O Movimento por uma Formação Cristã Libertadora surgiu em razão da insatisfação, compartilhada entre estudantes e docentes de teologia, catequistas e lideranças comunitárias, acerca do tipo de formação teológica catequética que se oferece ao Povo de Deus na Igreja de Fortaleza. O Movimento busca uma instrução Cristã Libertadora, engajada e solidária com os pobres.
terça-feira, 4 de fevereiro de 2014
DOM HELDER SEMPRE SURPREENDE
Nesta sexta-feira, dia 7, Dom Helder Camara, se vivo fosse, completaria 105 anos. Por isso haverá lançamento de um livro sobre ele na Livraria Paulus, às 16:00, com o título: “ALÉM DAS IDÉIAS. Histórias de vida de Dom Helder Camara”, escrito pelo pernambucano Félix Filho, que teve longa convivência com o Dom. Vale a pena conferir!
Quero contar uma história sobre Dom Helder, do jeito que ele mesmo a relatou. Ela mostra como o Dom era um homem preocupado com a nossa consciência sobre a vida que vivemos e as atitudes que tomamos:
“Lembro-me de certa vez”, conta o Dom, “que me convidaram para a inauguração duma grande empresa. Era dia de intenso calor, mas os escritórios dos diretores tinham o conforto dos aparelhos de ar-condicionado. Os garçons passavam travessas e mais travessas com garrafas de uísque. Uma, duas, muitas vezes. Eu tomava apenas refrigerantes – não por virtude excessiva, pois até gosto de um pouco de vinho, o que não me causa qualquer problema de ordem moral –, porque o álcool parece não gostar de mim... Em dado momento, um dos convidados se aproxima de mim e, grosseiramente, me diz: ‘Ora, ora, Dom Hélder!! Como é que vai a sua demagogia? O senhor ainda tem coragem de dizer que vivemos cercados de fome e miséria aqui em Recife?’. Outras pessoas juntaram-se a nós, encorajadas por aquelas provocações e querendo prossegui-la. Eu respondi a todos, em alto e bom som: ‘Vejam só!! Eu estava tranquilo no meu canto, mas vocês preferiram provocar-me.’ [...] ‘Pois eu lhes garanto, que se sairmos todos nos belos carros que vocês têm, em poucos minutos eu os mergulharei num ambiente da mais terrível fome e miséria....’
Para surpresa minha, aceitaram o desafio. Em não mais do que dez minutos chegamos a uma sapucaia, um desses locais onde os serviços públicos despejam, e depois incineram, o lixo da cidade. Eu conhecia bem o local... Chamei um conhecido, que é funcionário da Prefeitura e por ali trabalha. Ele tem, a propósito, o apelido de Doutor Lixeira... Longa experiência lhe ensinou a
ver, no meio daquele lixo todo, o que é que ainda pode ser aproveitado como alimento. É ele quem estabelece a classificação: comida de primeira classe, que os funcionários da limpeza pública reservam para si mesmos; comida de segunda classe, boa ainda para as pessoas que nada têm do que viver e se alojam por ali, disputando o refugo com os urubus que ciscam como galinhas pretas; comida de terceira classe, que se coleta e guarda para vendê-la depois nas tendinhas de quarta ou quinta classe, onde qualquer coisa serve para encher a barriga daqueles que vivem encharcados de álcool...
★ ★ ★ ★
- [Instrução 1]: Transcreva, do texto sobre Dom Helder Camara, o trecho entre "O Movimento por" e "a pena conferir!", inclusive.
- [Instrução 2]:
Responda às perguntas abaixo com base no texto sobre Dom Helder Camara.
(a) Em que livraria será feito o lançamento do livro?
(b) Quantos anos Dom Helder completaria na sexta-feira, dia 7?
(c) Qual é o apelido do funcionário da Prefeitura chamado por Dom Helder?
Baseie-se somente no texto sobre Dom Helder Camara.
★ ★ ★ ★
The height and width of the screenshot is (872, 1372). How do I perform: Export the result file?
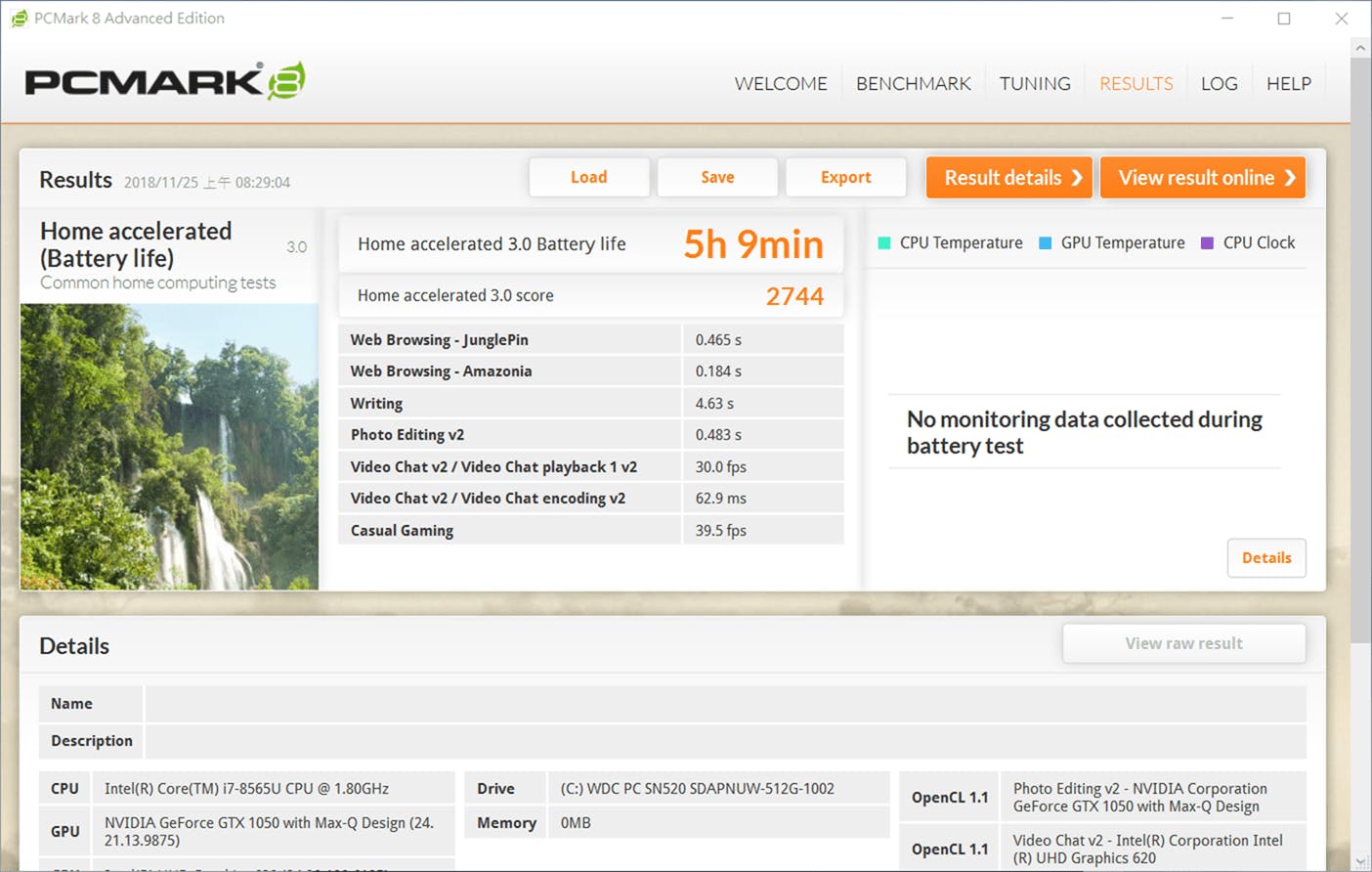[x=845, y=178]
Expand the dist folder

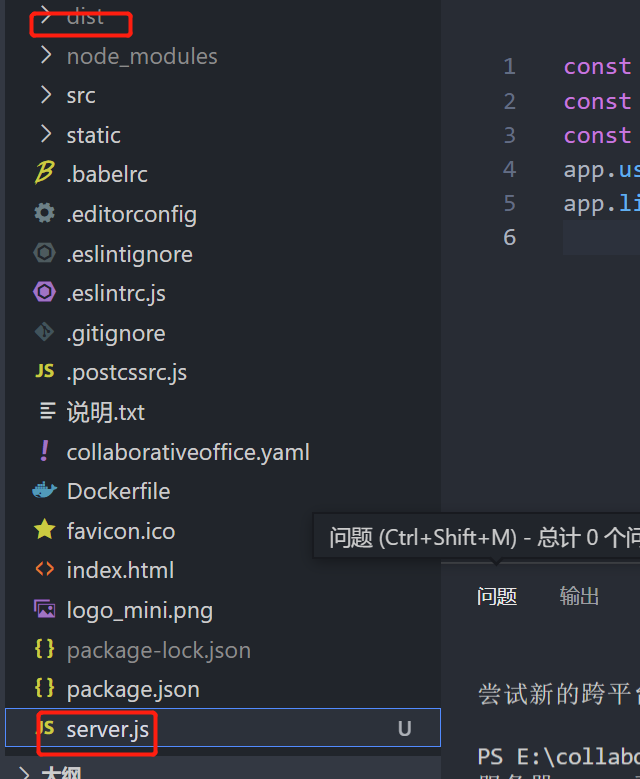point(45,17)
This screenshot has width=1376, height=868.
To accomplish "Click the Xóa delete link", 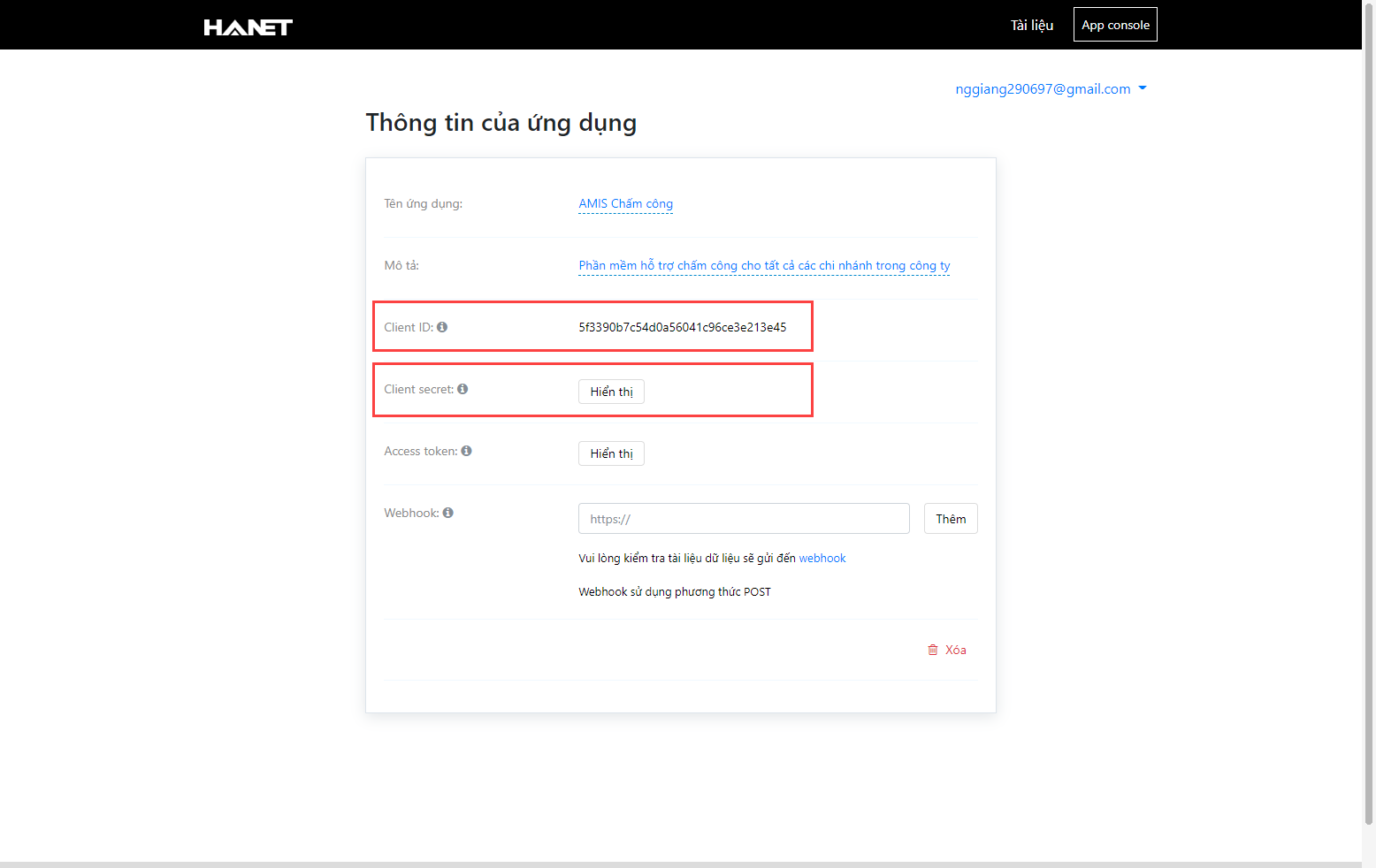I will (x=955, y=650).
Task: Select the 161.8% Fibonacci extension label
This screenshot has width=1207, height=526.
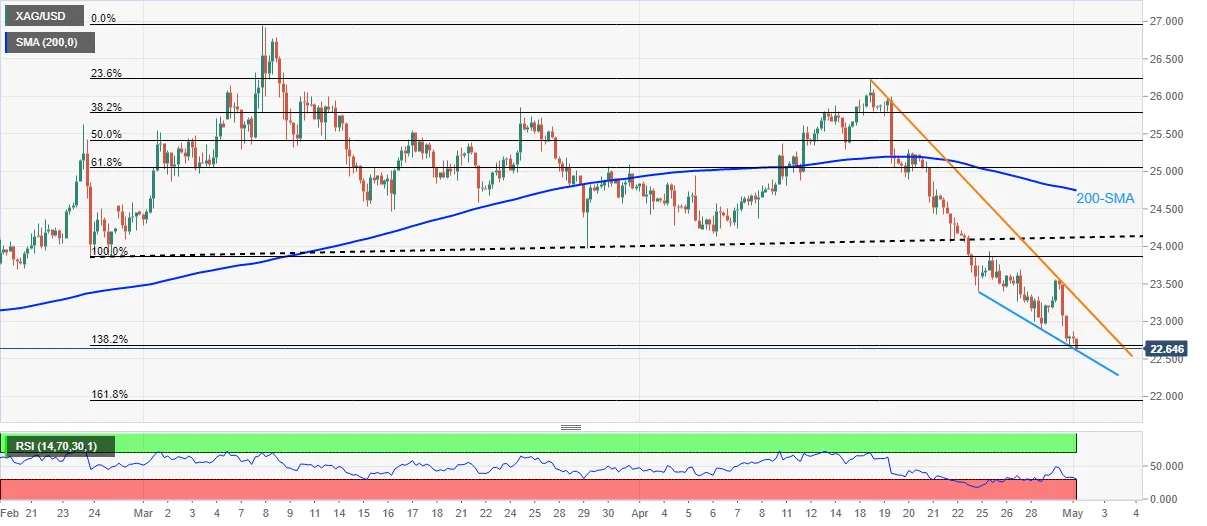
★ ★ ★ ★
- [Resultado da tarefa 1]:
O Movimento por uma Formação Cristã Libertadora surgiu em razão da insatisfação, compartilhada entre estudantes e docentes de teologia, catequistas e lideranças comunitárias, acerca do tipo de formação teológica catequética que se oferece ao Povo de Deus na Igreja de Fortaleza. O Movimento busca uma instrução Cristã Libertadora, engajada e solidária com os pobres.
terça-feira, 4 de fevereiro de 2014
DOM HELDER SEMPRE SURPREENDE
Nesta sexta-feira, dia 7, Dom Helder Camara, se vivo fosse, completaria 105 anos. Por isso haverá lançamento de um livro sobre ele na Livraria Paulus, às 16:00, com o título: “ALÉM DAS IDÉIAS. Histórias de vida de Dom Helder Camara”, escrito pelo pernambucano Félix Filho, que teve longa convivência com o Dom. Vale a pena conferir!

- [Resultado da tarefa 2]:
(a) Na Livraria Paulus.
(b) 105 anos.
(c) Doutor Lixeira.